6. The rear housing assembly machine for a vehicle-mounted screen according to claim 5, wherein: the assembly assembling station (100) further comprises a rear shell alignment CCD (170), the rear shell alignment CCD (170) is positioned at the side edge of the first positioning platform (140), the rear shell alignment CCD (170) shoots upwards to be used for detecting the rear shell, and when the rear shell alignment CCD (170) detects that the corresponding size and appearance of the rear shell are qualified, and the fine positioning CCD (160) detects that the corresponding size and appearance of the top surface of the vehicle-mounted screen are qualified, the sliding mechanism (120) drives the rear shell to be clamped on the vehicle-mounted screen from top to bottom; when the rear shell alignment CCD (170) detects that the corresponding size and appearance of the rear shell are unqualified, the sliding mechanism (120) drives the rear shell to stay in place.
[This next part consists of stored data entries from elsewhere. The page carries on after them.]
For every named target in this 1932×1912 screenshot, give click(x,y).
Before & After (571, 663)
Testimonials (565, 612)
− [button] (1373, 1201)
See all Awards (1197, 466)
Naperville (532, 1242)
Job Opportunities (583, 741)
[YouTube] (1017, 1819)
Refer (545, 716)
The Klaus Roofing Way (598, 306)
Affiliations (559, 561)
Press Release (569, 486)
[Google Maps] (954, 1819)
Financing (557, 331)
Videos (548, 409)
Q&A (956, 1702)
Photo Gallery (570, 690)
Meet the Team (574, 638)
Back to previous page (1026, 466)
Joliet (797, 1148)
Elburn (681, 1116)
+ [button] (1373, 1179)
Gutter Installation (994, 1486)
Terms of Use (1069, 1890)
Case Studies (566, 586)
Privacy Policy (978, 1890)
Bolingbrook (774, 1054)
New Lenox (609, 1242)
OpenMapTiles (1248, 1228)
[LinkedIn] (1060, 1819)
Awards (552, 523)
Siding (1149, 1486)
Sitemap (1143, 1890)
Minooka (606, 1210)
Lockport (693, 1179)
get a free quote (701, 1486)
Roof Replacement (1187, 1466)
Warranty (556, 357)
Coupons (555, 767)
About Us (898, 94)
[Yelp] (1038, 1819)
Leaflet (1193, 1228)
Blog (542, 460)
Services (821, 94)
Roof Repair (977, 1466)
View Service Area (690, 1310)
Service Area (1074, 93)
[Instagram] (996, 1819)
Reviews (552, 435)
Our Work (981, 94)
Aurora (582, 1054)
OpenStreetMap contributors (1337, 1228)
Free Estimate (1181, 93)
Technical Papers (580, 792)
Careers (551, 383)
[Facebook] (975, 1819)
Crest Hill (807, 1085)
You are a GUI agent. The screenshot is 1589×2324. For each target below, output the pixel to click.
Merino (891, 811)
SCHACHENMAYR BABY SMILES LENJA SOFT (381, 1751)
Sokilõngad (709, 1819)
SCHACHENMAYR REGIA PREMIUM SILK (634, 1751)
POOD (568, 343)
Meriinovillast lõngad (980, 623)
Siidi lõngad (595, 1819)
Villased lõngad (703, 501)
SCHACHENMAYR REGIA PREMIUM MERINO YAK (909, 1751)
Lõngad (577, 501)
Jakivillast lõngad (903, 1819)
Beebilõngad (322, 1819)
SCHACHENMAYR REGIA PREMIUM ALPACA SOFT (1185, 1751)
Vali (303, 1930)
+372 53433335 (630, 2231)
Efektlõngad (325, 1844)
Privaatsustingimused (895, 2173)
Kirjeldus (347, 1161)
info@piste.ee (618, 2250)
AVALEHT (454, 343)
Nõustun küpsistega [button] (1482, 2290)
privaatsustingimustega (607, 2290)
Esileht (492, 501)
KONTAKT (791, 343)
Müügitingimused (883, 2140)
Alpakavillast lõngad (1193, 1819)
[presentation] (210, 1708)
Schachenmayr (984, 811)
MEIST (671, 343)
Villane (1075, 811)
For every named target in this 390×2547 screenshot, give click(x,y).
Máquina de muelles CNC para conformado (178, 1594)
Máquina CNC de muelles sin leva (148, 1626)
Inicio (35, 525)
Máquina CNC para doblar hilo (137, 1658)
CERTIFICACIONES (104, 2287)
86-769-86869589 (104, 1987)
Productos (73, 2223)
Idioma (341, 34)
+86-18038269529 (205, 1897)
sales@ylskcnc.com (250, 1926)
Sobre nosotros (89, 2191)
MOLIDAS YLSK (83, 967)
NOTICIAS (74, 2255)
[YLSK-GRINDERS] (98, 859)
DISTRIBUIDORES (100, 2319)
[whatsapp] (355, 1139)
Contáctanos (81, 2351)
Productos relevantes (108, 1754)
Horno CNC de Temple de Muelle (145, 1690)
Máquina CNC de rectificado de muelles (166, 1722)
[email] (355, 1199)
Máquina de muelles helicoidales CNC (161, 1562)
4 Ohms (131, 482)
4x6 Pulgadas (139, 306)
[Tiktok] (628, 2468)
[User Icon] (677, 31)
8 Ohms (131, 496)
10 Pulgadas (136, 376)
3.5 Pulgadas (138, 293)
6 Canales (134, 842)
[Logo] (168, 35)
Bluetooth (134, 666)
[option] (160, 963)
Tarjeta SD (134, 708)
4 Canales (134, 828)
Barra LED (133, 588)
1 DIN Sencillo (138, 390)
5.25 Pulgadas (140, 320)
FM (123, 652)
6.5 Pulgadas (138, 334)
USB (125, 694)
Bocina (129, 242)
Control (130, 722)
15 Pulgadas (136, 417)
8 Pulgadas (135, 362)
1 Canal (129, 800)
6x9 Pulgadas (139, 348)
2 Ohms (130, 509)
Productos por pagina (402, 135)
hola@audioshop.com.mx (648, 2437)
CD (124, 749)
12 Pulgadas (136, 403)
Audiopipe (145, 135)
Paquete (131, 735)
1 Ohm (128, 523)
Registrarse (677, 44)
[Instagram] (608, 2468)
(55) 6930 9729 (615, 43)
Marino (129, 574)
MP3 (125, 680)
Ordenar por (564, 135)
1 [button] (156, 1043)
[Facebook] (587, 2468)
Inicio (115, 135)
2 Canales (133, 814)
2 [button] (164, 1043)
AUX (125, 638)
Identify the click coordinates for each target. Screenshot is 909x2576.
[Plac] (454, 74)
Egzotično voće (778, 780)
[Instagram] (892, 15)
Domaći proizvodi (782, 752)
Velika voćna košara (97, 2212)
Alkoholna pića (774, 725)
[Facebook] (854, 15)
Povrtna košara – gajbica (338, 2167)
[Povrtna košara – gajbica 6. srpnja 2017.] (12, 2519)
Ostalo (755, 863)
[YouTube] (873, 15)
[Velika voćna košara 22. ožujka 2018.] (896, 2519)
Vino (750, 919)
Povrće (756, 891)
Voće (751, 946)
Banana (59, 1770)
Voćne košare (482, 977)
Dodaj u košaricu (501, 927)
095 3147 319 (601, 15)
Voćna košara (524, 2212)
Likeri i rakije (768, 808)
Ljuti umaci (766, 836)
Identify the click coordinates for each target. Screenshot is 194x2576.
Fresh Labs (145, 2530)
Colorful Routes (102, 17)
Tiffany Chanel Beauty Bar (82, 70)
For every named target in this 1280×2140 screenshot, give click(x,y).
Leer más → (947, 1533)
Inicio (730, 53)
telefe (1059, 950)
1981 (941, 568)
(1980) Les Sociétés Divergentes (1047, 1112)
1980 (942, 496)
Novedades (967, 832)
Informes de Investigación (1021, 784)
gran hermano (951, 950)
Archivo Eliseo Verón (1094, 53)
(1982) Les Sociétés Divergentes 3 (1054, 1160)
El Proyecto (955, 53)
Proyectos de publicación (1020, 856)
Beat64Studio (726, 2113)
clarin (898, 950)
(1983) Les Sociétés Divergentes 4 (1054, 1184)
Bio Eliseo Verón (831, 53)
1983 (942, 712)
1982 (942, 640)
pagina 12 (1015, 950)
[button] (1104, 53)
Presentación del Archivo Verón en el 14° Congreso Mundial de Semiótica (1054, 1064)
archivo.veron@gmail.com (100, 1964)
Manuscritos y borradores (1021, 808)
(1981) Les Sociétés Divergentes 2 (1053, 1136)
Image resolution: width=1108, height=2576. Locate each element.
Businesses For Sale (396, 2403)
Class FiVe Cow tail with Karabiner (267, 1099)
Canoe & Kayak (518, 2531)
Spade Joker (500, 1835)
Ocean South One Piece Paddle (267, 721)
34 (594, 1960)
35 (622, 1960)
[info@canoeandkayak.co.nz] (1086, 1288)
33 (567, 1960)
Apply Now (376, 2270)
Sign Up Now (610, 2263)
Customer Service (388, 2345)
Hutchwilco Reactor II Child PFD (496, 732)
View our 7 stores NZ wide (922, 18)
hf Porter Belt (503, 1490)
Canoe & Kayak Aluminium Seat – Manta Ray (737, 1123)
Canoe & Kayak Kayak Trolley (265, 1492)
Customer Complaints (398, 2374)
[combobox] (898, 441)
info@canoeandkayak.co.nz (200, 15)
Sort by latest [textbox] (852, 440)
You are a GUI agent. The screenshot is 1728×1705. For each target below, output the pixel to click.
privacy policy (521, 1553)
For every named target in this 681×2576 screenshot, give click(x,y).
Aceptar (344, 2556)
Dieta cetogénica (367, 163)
7. The rear housing assembly machine for a vehicle-mounted screen as claimed in claim 6, wherein: when the rear shell is clamped on the vehicle-mounted screen, the fine positioning CCD (160) detects the external dimension and the external appearance after assembly, and when the fine positioning CCD (160) detects that the dimension and the external appearance after assembly are unqualified, the first positioning platform (140) drives an assembly formed by the rear shell and the vehicle-mounted screen to slide to the outside along the transplanting shaft (141) for discharging; when the fine positioning CCD (160) detects that the assembled size and appearance are qualified, the first mechanical arm (110) clamps the assembly to the second positioning platform (230).

8. The rear case assembly machine for a vehicle-mounted screen according to claim 1, wherein: the screw locking station (200) further comprises a finished product detection CCD (240), the finished product detection CCD (240) is located on the side edge of the second positioning platform (230), and when the second manipulator (210) locks screws onto the vehicle-mounted screen, the finished product detection CCD (240) detects the appearance of the finished product vehicle-mounted screen.

9. The rear housing assembly machine for a vehicle-mounted screen as claimed in claim 8, wherein: the vehicle-mounted screen also comprises a speed doubling chain (300), wherein the speed doubling chain (300) is positioned on the side edge of the first manipulator (110), and when the appearance of the vehicle-mounted screen is qualified or unqualified, the first manipulator (110) clamps the vehicle-mounted screen to the speed doubling chain (300).

10. The rear case assembly machine for a vehicle-mounted screen according to claim 9, wherein: the speed-doubling chain (300) is provided with a qualified product flow channel and an unqualified product flow channel, the speed-doubling chain (300) is provided with a plurality of flow plates, each flow plate is provided with a mark, each vehicle-mounted screen is provided with a mark synchronously, when the corresponding mark vehicle-mounted screen is unqualified, the corresponding flow plates and the unqualified mark vehicle-mounted screen are correspondingly placed to realize association identification, the unqualified mark vehicle-mounted screen flows into the unqualified product flow channel, and the qualified mark vehicle-mounted screen flows into the qualified product flow channel.